2On connaît Joan Stavo-Debauge pour ses travaux critiques sur la sociologie « post-séculière » et ce qu’elle cède, sous couvert de « réenchantement du monde », à des discours fondamentalistes auxquels elle donne légitimité scientifique en se réclamant d’une tradition pragmatiste utilisée à contre-sens (Le loup dans la bergerie : le fondamentalisme chrétien à l’assaut de l’espace public, Labor et Fides, 2012). Le projet de ce florilège, clairement posé dans l’introduction, est de montrer à l’épreuve des textes que Dewey, du moins, ne peut être enrôlé dans un tel combat. Voilà donc un livre bien intéressant, issu d’un programme de recherche sur les « Embarras de la parole religieuse » financé par le FNS. L’auteur consacre une partie de son introduction à la contextualisation de chacun des textes retenus : démarche délibérément modeste – on sent qu’il pourrait en dire plus –, mais très utile, car elle met en lumière, à partir d’une thématique précise, la capacité qu’a eue Dewey à « faire œuvre » à travers une série de combats dictés par les circonstances.

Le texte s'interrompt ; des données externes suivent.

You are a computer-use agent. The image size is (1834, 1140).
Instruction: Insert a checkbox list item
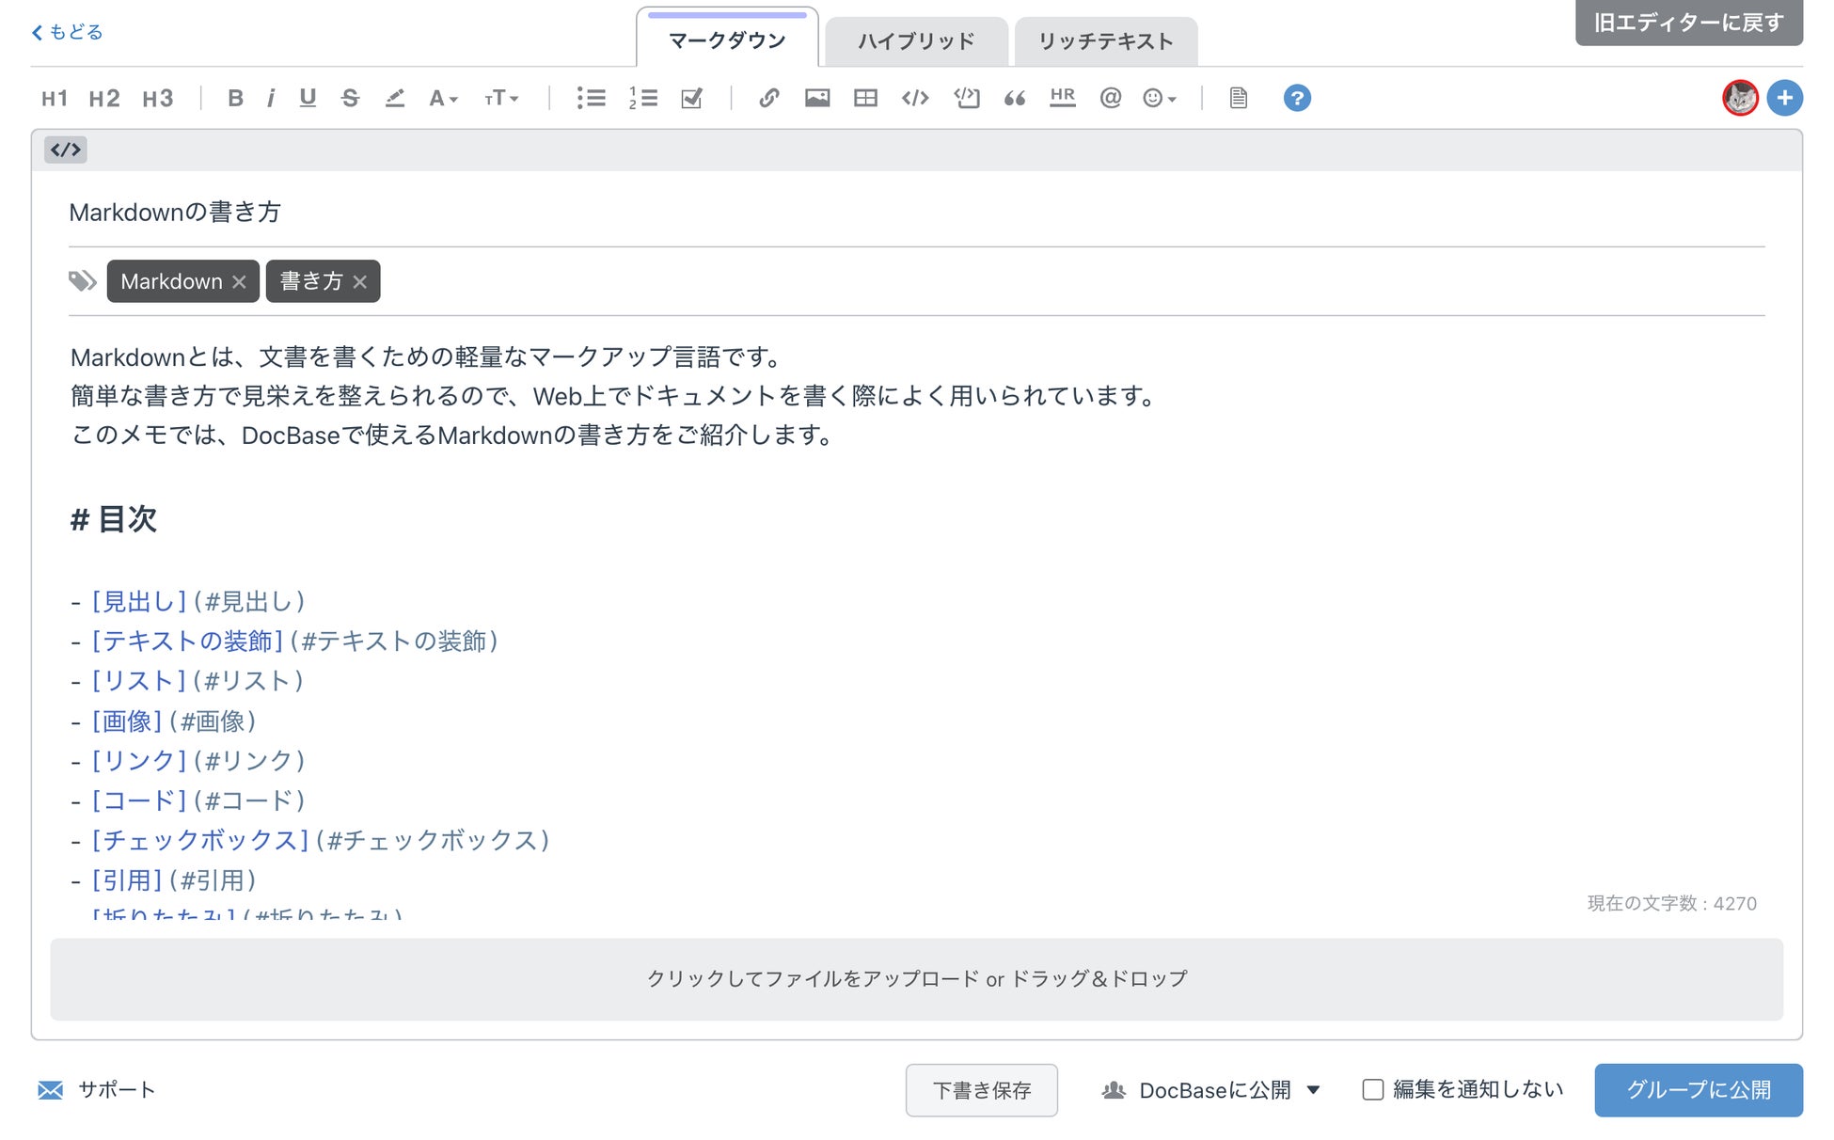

3Il est toujours difficile de rendre compte d’un recueil de textes. Ceux qu’a retenus Joan Stavo-Debauge sont de dimensions variables, parfois courts, toujours aigus même si leur portée théorique est inégale. Leur lecture met en évidence une alacrité anti-religieuse qui tend plutôt à se renforcer à mesure que les années passent. On pourra comparer, sous cet angle, l’article de 1893, « Christianisme et démocratie », « dernier article "chrétien" » (p. 16) de Dewey selon Stavo-Debauge, où il tente de penser le christianisme comme révélation contre ce qu’en ont fait les Églises (c’est là une thématique très caractéristique de la critique religieuse au temps du « modernisme »), et la réponse de 1950 à l’enquête de la Partisan Review sur « les intellectuels et la religion », où la question religieuse est exécutée en quelques paragraphes sans appel, comme si l’affaire était entendue depuis longtemps. Globalement, Dewey considère que les institutions religieuses sont solidaires d’un ordre moral périmé du fait des progrès de la science et de l’éducation. Mais en maintenant, à force de domination sociale, un rapport à la vérité dicté par le surnaturel, elles empêchent, littéralement, la démocratie. C’est sur ce point que se noue le lien entre la critique religieuse et la construction d’un idéal démocratique fondé sur l’enquête et l’expérimentation, qui est le cœur de sa philosophie sociale.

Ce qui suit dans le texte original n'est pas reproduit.